Your copy must start with the line containing "How do I perform: Click the first" and end with the last line of the entries, matching them exactly and leaving out every picture.

━━ Provided entries

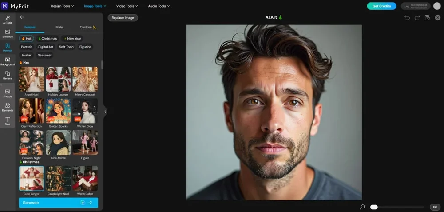Enable the Soft Toon filter chip

[66, 47]
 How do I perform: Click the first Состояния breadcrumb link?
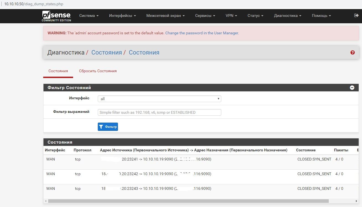107,53
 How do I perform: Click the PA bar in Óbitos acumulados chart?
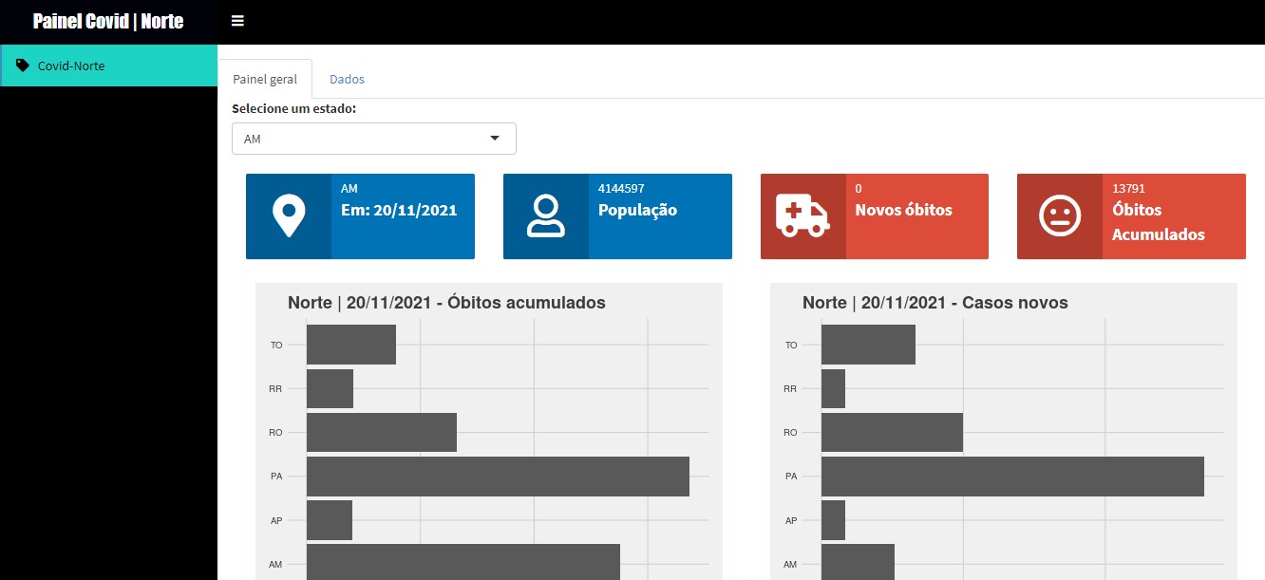pyautogui.click(x=497, y=476)
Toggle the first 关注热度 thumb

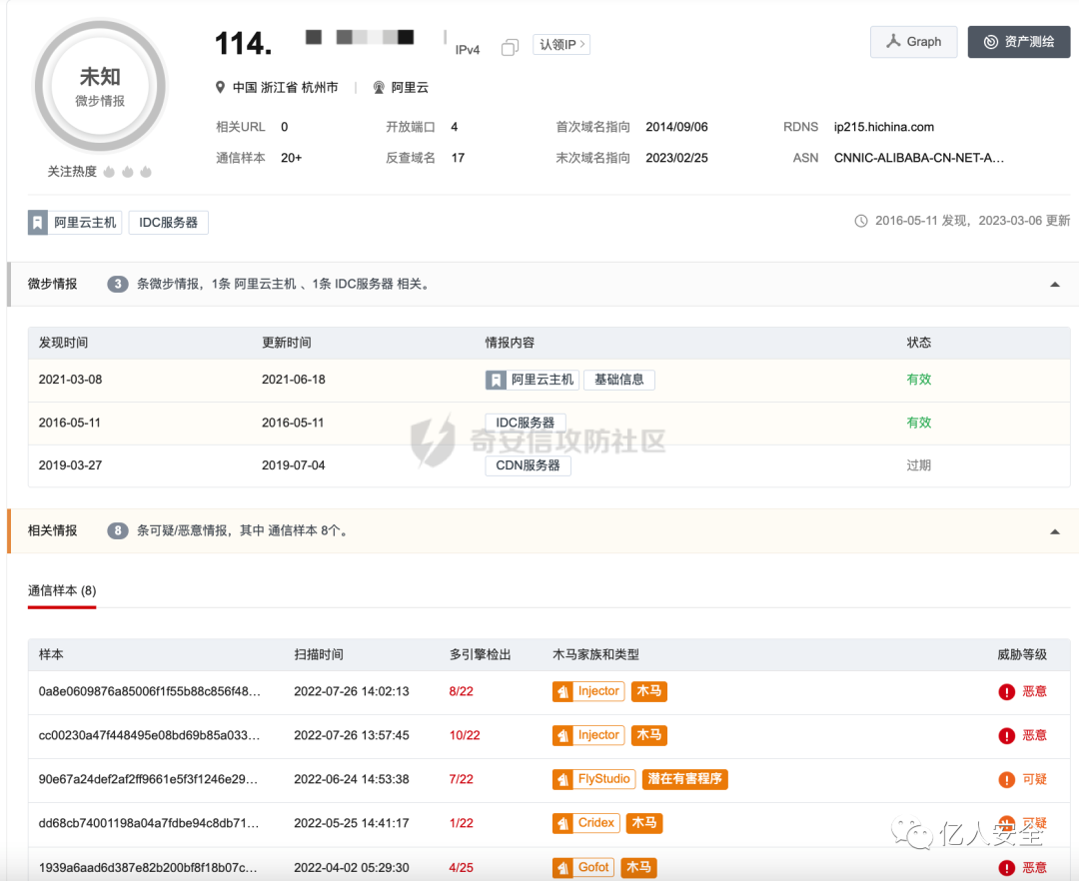[x=108, y=172]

━━━━

## Response
 How do I perform: Click the first Состояния breadcrumb link?
107,53
 How do I perform: Click the PA bar in Óbitos acumulados chart?
pyautogui.click(x=497, y=476)
Toggle the first 关注热度 thumb

[x=108, y=172]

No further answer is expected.